* **Task requirements**: Report, as a bare number, how many lines in the data contain "screenshot".

* **Recorded data**:

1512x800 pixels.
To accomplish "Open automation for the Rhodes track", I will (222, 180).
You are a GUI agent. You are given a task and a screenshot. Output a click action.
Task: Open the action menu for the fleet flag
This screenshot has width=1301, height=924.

* **Exercise response**: 2